The avatar in this article might not look like one from an official White House online presence, but it is. It’s the face of the new Director of Progressive Media & Online Response, Jesse Lee, who will be tweeting in an official capacity from @jesseclee44, in the hopes of providing rapid response for the Twitter community.

To be honest, when I first saw this account I thought I was being trolled. It’s not verified, and the avatar looks less-than-professional. Other White House accounts use logos and most politicians in the White House or not use some sort of professionally-lit head shot. But I’ve since been convinced that this is the real account of Jesse Lee, former new media coordinator and now Director of Progressive Media & Online Response for the White House.

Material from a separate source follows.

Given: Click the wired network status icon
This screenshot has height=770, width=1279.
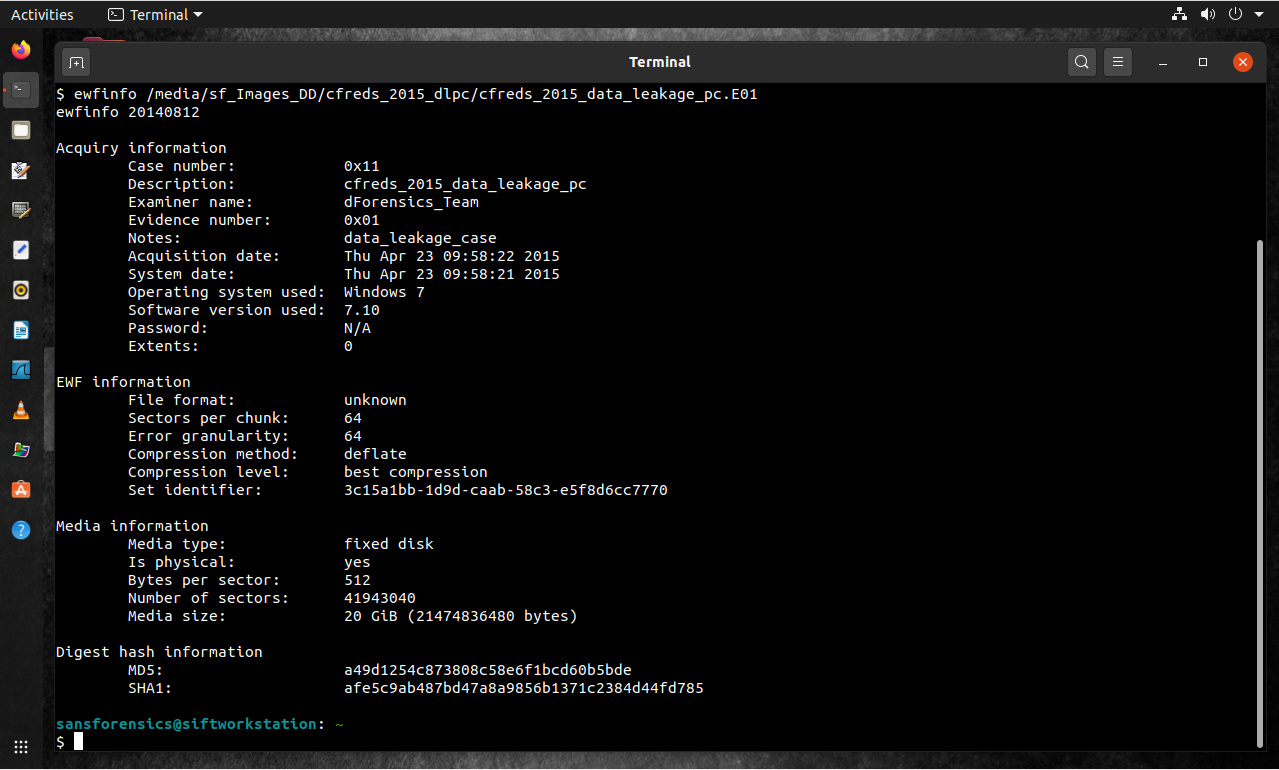Looking at the screenshot, I should click(1179, 14).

A few clues to the veracity of the account: The White House (@whitehouse) retweeted Lee two days ago, and the Huffington Post received a memo from Communications Director Dan Pfeiffer confirming the newest addition to the White House’s online arsenal.

Still, I’d suggest to Lee that he change up his profile picture soon. It’s cute, and all, but acting in an official capacity for the White House requires some professionalism to be taken seriously.

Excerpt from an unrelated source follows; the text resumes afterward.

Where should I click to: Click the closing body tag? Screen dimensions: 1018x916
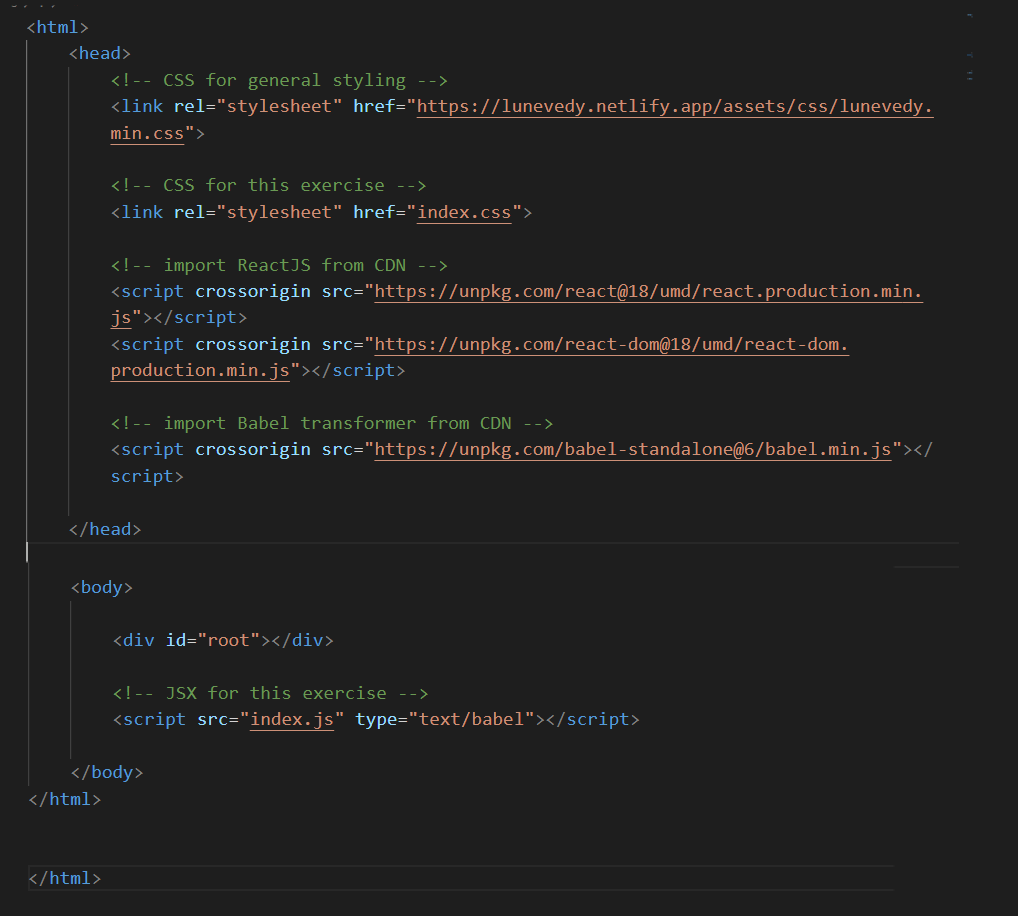pos(107,772)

Despite this, Lee has been pretty active in the two days he’s had his Twitter account. He first “turned it on” by powering up the “Twitter machine” that the White House gave him – which was apparently a Terminator-style metal skill. He’s tweeted about Obamacare, Obama traveling in Dublin, the tornado in Joplin and the Chrysler loan repayment.

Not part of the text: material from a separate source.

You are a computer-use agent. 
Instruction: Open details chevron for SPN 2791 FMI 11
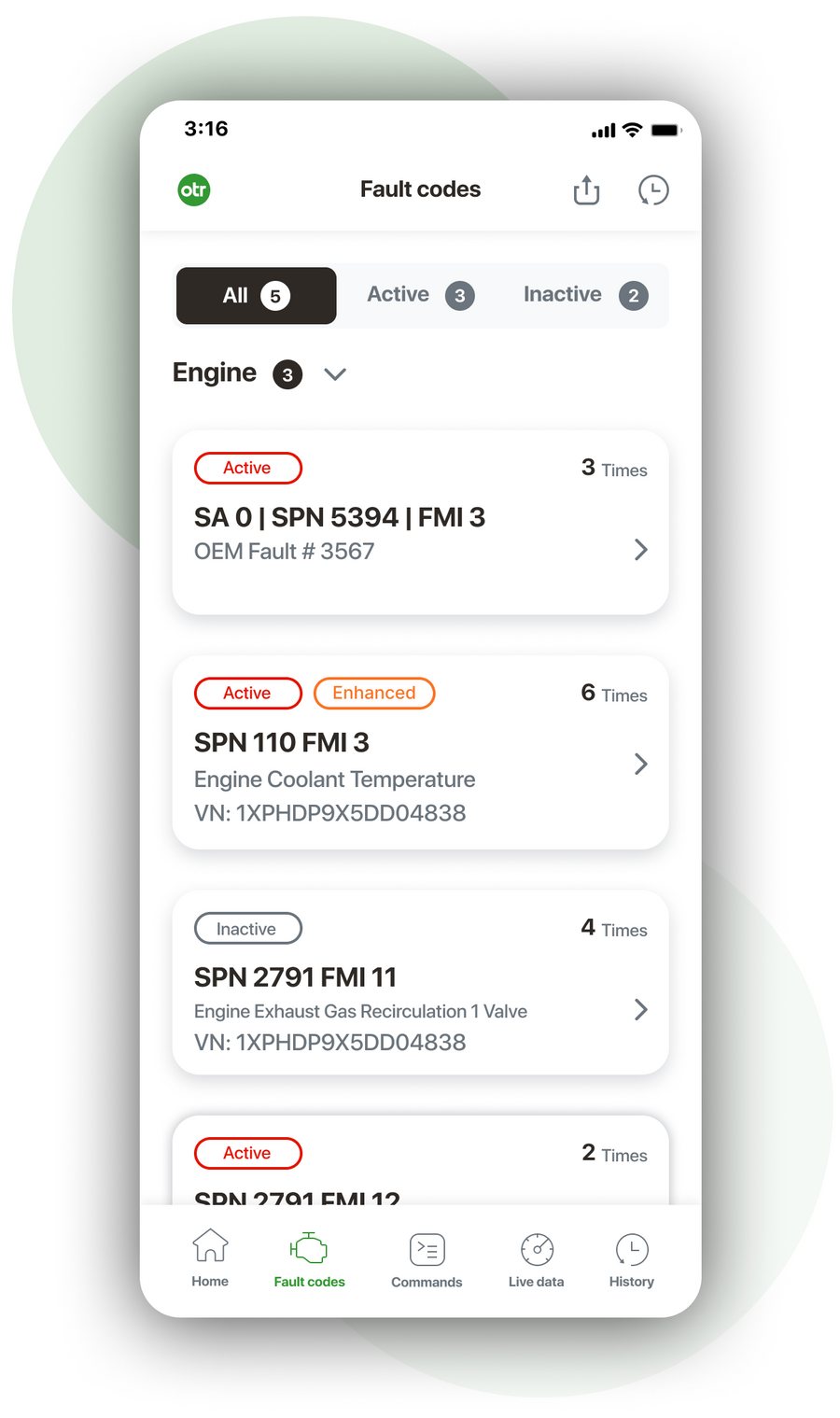pos(641,1009)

However, if the comments on his first, rather eerie, twitpic are any indication, Lee’s isn’t the most popular of the government’s Twitter accounts.

TarPhd says, “Jesse, in case you haven’t noticed your becoming a liability not an asset. Pack it up and quit.”

OHrhino comments, “You’re using our tax dollars for what? Tell the Kremlin … err White House that we don’t like this and we’d like to come to Washington to talk about it in November 2012.”

And there’s plenty more like that. But… if you did a little clicking-through to these users on Twitter, you’d see that many were just created a few days ago, or hadn’t tweeted in about two years until their comments on Lee’s picture. Looks like you can’t escape dirty partisan politics, even on Twitter.

It will be interesting to watch Lee’s account, and see how he handles Twitterati on both sides of the aisle.